President Joe Biden’s administration keeps setting undesirable records as consumer prices soar at 41-year-high rates and the national average cost of gas edges closer to $5 a gallon.
But as Biden and his aides spin the economic data, he risks being perceived as insensitive before the 2022 midterm elections, in contrast to his empathizer-in-chief political persona.
BIDEN TURNS ON NEWS MEDIA AS MIDTERM ELECTIONS LOOM
The politics complicating the economics are “terrible,” according to the Bipartisan Policy Center’s Senior Vice President Bill Hoagland. The Biden administration’s emphasis, for example, on core inflation, which does include food and energy prices in its calculation, continued to increase by 6% compared to the last year ending in May, he said.
“They’re in a tough position to use the core because the average person, the average consumer out there, doesn’t think in terms of core,” Hoagland told the Washington Examiner. “Those are basics for them.”
Hoagland, a longtime Senate Republican staffer and budget expert, predicted this would be a “tough” summer for the public. As such, he advised the Biden administration against citing pandemic savings as an inflation cushion, particularly because the last personal consumption expenditures index found a “drop” in the savings rate.
American Enterprise Institute Senior Fellow Desmond Lachman added that pandemic savings had been negated by a “plunging” stock market.
“That is wiping out a huge amount of wealth,” he said. “When the stock market moves by this amount, that has an influence on how people feel.”
For Lachman, an economist who has worked for private investment banks and public international organizations, inflation “hits hardest those who are at the bottom of the rung,” consumers who are less likely to engage in an economics debate.
“When they go to the polls, they’re not going to ask who caused this. They’re just going to be very angry that something’s out of control, that prices are very high,” he said. “They just know that they’re hurting very hard.”
Lachman called on the Biden administration to take responsibility for its role in contributing to inflation through the roughly $2 trillion American Rescue Plan, which he described as ill-timed and poorly targeted. Lachman accepted the president and his staff could not help some contributory factors, but he asserted they have also been “highly irresponsible” despite “this string of bad luck.”

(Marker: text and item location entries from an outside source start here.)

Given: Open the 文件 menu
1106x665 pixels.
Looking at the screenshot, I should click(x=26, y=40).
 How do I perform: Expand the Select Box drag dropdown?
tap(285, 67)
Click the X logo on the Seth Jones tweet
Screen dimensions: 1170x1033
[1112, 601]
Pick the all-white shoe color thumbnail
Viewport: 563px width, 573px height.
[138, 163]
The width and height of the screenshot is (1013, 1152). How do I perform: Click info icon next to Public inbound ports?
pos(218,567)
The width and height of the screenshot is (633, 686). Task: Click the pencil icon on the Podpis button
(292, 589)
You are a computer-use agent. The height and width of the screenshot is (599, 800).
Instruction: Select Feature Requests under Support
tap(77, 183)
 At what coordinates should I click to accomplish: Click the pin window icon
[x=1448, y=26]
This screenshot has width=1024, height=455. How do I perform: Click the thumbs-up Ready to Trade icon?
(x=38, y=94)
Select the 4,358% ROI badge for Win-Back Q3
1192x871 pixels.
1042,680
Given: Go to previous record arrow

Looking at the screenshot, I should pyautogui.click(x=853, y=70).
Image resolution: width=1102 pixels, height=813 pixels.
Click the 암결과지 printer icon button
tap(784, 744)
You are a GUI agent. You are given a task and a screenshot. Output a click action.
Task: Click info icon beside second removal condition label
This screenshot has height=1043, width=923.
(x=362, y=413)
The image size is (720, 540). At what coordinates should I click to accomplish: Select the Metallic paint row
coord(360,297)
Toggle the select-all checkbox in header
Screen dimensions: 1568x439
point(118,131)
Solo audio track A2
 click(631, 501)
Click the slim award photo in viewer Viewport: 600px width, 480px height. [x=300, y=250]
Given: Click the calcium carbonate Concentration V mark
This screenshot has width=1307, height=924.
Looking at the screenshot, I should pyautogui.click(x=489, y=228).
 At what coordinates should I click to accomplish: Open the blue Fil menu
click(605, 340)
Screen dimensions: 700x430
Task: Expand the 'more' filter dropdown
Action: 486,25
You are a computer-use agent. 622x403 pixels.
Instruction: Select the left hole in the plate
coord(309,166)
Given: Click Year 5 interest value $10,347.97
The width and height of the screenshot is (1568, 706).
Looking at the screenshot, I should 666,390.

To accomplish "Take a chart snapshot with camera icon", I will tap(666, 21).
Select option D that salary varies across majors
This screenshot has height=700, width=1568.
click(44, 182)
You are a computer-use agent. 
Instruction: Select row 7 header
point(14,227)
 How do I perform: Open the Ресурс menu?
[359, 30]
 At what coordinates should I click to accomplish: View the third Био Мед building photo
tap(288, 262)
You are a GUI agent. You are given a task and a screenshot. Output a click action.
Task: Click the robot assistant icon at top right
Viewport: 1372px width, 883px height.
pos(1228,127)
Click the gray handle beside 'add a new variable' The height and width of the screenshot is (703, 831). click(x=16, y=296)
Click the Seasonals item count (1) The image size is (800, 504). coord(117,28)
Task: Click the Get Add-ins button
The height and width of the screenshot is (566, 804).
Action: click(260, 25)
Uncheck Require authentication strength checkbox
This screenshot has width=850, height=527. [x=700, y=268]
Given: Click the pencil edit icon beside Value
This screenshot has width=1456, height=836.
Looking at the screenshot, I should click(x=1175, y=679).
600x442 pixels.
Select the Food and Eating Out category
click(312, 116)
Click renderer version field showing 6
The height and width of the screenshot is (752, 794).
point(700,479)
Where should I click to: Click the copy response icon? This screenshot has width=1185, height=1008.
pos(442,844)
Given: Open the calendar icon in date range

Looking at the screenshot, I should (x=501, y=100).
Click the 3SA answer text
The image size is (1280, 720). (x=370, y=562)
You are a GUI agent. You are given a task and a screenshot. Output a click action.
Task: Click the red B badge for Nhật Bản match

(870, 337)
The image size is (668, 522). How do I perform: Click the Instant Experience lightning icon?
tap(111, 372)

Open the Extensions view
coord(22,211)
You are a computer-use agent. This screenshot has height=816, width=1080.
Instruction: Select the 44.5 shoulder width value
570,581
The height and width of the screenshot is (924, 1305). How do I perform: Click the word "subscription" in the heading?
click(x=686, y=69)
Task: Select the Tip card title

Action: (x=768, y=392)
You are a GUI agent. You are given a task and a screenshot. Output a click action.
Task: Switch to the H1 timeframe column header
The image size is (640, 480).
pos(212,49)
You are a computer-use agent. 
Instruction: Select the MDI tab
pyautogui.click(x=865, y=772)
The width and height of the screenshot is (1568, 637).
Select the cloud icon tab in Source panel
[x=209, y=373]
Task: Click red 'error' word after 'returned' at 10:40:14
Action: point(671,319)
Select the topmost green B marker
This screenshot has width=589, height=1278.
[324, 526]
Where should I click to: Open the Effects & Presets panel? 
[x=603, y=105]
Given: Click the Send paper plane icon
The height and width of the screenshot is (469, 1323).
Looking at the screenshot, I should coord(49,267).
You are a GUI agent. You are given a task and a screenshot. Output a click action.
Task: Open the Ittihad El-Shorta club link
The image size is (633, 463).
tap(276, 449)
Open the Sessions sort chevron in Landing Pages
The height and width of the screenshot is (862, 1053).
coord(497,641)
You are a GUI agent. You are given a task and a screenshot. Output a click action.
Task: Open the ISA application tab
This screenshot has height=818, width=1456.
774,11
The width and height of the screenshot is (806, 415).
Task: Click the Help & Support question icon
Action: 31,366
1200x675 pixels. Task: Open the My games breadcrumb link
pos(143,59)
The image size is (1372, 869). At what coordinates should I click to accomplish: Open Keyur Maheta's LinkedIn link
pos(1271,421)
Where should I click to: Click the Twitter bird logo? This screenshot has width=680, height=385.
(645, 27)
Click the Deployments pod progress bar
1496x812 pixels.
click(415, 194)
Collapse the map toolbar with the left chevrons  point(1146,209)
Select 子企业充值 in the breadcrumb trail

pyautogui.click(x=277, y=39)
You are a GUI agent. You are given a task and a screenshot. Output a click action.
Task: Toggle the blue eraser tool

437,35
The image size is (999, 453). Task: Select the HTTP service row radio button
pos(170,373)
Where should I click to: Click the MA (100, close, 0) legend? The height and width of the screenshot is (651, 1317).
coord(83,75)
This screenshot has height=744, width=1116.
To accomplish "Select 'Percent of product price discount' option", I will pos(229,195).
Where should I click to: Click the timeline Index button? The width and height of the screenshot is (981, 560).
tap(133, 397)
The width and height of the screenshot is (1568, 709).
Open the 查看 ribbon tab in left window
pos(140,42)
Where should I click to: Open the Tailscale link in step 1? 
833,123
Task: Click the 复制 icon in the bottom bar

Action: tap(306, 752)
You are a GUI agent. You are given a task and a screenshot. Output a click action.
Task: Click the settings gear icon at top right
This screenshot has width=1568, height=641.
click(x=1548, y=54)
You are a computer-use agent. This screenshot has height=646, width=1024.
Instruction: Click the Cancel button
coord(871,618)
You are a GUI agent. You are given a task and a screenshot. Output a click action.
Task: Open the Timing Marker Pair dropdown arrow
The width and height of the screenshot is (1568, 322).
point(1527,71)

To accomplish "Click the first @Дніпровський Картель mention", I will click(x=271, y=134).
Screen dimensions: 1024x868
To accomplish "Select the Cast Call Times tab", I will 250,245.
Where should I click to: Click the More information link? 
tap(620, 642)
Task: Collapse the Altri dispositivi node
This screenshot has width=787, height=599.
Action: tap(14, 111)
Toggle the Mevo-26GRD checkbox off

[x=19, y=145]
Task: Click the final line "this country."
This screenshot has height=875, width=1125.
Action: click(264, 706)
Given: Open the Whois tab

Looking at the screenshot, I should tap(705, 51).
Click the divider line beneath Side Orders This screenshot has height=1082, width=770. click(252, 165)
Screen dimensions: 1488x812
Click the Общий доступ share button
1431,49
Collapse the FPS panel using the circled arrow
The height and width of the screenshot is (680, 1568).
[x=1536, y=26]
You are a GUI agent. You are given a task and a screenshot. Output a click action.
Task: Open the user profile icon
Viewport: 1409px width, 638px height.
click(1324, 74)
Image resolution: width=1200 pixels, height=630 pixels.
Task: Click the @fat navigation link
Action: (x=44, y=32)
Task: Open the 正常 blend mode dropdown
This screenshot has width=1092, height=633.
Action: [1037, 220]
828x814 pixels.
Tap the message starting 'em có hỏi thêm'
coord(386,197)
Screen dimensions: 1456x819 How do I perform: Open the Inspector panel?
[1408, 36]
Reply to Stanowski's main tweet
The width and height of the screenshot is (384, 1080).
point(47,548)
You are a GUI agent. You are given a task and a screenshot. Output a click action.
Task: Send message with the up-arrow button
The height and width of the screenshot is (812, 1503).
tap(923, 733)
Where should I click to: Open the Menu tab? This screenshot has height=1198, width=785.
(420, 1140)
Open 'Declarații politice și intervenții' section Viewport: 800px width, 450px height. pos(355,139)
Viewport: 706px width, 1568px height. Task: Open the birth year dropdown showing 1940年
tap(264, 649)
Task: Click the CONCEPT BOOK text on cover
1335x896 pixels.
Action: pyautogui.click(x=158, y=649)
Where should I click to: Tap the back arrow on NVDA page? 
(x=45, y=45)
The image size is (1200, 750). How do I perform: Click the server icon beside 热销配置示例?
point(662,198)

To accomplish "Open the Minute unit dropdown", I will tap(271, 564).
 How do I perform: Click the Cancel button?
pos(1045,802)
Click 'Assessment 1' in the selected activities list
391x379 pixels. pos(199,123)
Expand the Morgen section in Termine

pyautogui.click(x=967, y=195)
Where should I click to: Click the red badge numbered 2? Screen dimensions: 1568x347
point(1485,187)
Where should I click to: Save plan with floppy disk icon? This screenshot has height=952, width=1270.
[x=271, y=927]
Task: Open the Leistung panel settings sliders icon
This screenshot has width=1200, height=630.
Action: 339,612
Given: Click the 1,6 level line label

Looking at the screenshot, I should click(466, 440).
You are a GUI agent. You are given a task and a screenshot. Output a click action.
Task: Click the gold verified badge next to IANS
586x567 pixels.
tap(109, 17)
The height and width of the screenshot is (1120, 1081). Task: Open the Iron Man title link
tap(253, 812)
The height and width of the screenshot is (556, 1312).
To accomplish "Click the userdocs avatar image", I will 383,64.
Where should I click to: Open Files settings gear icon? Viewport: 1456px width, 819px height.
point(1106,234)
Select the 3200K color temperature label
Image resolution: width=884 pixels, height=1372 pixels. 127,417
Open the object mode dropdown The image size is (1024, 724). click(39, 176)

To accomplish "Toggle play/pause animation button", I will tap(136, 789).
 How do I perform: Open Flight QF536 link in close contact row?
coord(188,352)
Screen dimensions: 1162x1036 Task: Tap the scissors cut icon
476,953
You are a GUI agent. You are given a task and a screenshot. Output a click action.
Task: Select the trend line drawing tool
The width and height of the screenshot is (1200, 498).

“For them to say that they had nothing to do with it, I mean, it just stretches credulity,” he said.
While recognizing the economic pain, Biden apportioned part of the blame to Russian President Vladimir Putin and corporations such as ExxonMobil during a speech in Los Angeles after the Bureau of Labor Statistics reported the Consumer Price Index rose by 8.6% in the 12 months ending May, the worst rate since 1981. The American Automobile Association updated its nationwide gas price average to $4.99 on Friday as well.
After promoting promising unemployment numbers and bolstered supply chains, Biden misstated, too, that core inflation had “moderated” and “come down” during the last two months.
“Because of the progress, America can tackle inflation from a position of strength unlike any other country in the world,” he said. “But make no mistake about it: I understand inflation is a real challenge to American families.”
Hoagland, who argued that the American Rescue Plan is “past history” and was proposed before the Russia-Ukraine war, agreed the unemployment figures could be a “benefit” in the case of a “hard landing” where economic growth slows amid anti-inflation measures.
Both Hoagland and Lachman acknowledge the Biden administration has few good options concerning inflation, from releasing Strategic Petroleum Reserve emergency crude oil to reversing former President Donald Trump’s China trade tariffs and referring low-income consumers to welfare programs, such as the Supplemental Nutrition Assistance Program.
At the same time, Lachman did not have misgivings with respect to criticizing the Federal Reserve and Chairman Jerome Powell.
“The only thing that I can think in their defense is that the Federal Reserve has been worse,” he said of the Biden administration. “The Federal Reserve shouldn’t have been printing money the way in which the Federal Reserve was doing for as long as the Federal Reserve did.”
CLICK HERE TO READ MORE FROM THE WASHINGTON EXAMINER
Even Hoagland, who is a personal friend of Powell, conceded that “maybe he should have anticipated the stimulus being as much as it was, and maybe he should have started to adjust interest rates earlier.”